When you add it all up, the numbers are highly significant. For example, direct exports from the EU to Russia fell around $4 billion per month (from $8 billion to $4 billion) right after the invasion. But EU exports to Central Asia and the Caucasus rose from $1.5 billion to $2.5 billion per month, implying that “leakage” is around 25% ($1 billion divided by $4 billion). A similar leakage rate – around 30% – appears to be true for German exports of cars and car parts.
It is entirely possible that this leakage involves the goods that Russia needs most desperately – dual-use goods like autos and vehicle parts that may be finding their way onto the battlefield in Ukraine. Even if that is not the case, Western goods enable the reorientation of Russia’s economy to war production, which is almost as bad.
In the West, the main contributors to this leakage are in the EU. Germany, Italy, Poland, the Czech Republic, and the Baltics stand out. In Central Asia and the Caucasus, re-export of Western goods is especially rampant in Armenia, Georgia, and Kyrgyzstan. But Kazakhstan is an interesting outlier in the region. Like everyone else, it saw this kind of trade explode right after the invasion. But by the middle of 2023, exports from Kazakhstan to Russia had fallen back to previous levels. Clearly, a decision was taken in Astana to get out of the transshipment racket.

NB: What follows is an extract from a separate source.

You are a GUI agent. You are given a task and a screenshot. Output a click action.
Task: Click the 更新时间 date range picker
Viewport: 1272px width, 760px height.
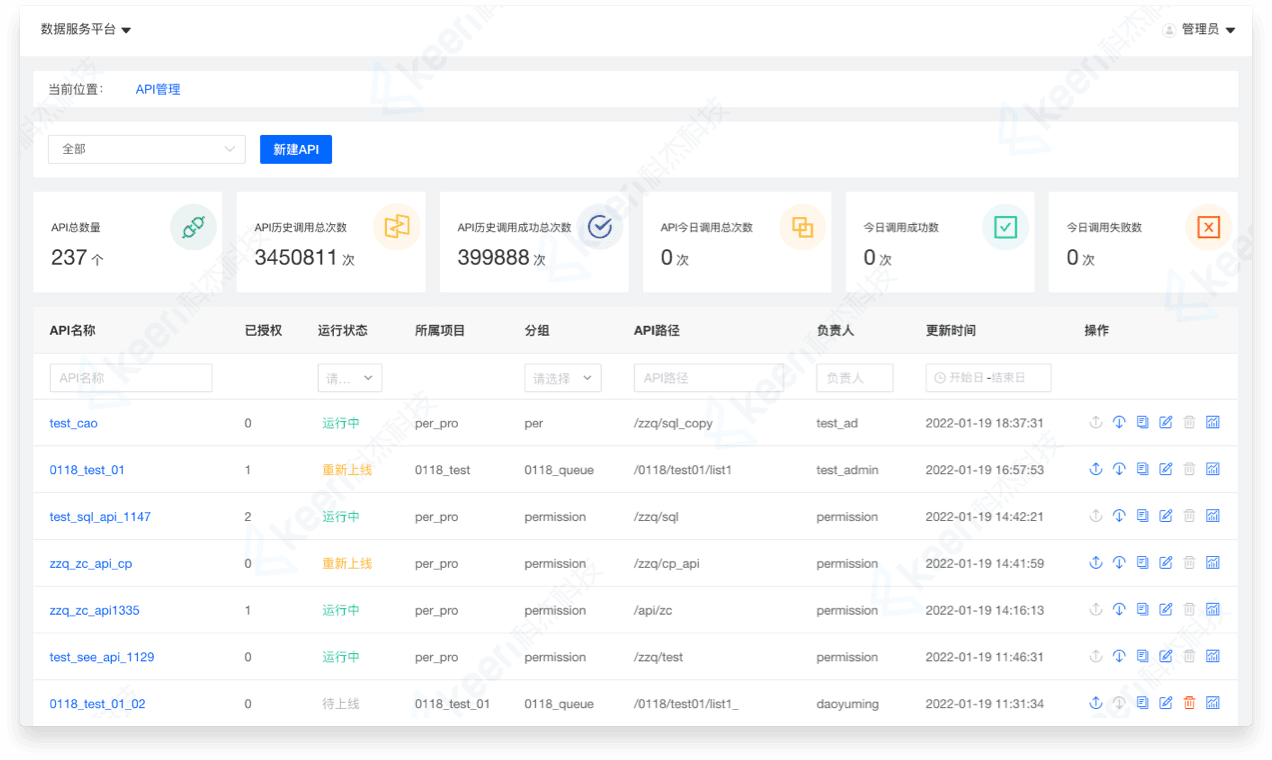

Nothing about any of this is inevitable. Governments in the region obviously know what is going on. But Kazakhstan is the exception. In most cases, this trade continues, with the blessing of local leaders.
Meanwhile, the war in Ukraine is taking a terrible toll in terms of lives lost or shattered by trauma. The overriding imperative for the West must be to make this war as costly as possible for Russia. Western export controls are needed to deprive Russia of critical technology and make life harder for its people, and are an essential complement to Western financial sanctions and the G7 oil price cap. The West can and must close Putin’s silk road. That will require extending Western sanctions to prevent re-export from Central Asia and the Caucasus to Russia.
Robin Brooks, a former chief economist at the Institute of International Finance, is a former chief FX strategist at Goldman Sachs. Simon Johnson, a former chief economist at the International Monetary Fund, is a professor at the MIT Sloan School of Management and a co-author (with Daron Acemoglu) of Power and Progress: Our Thousand-Year Struggle Over Technology and Prosperity (PublicAffairs, 2023).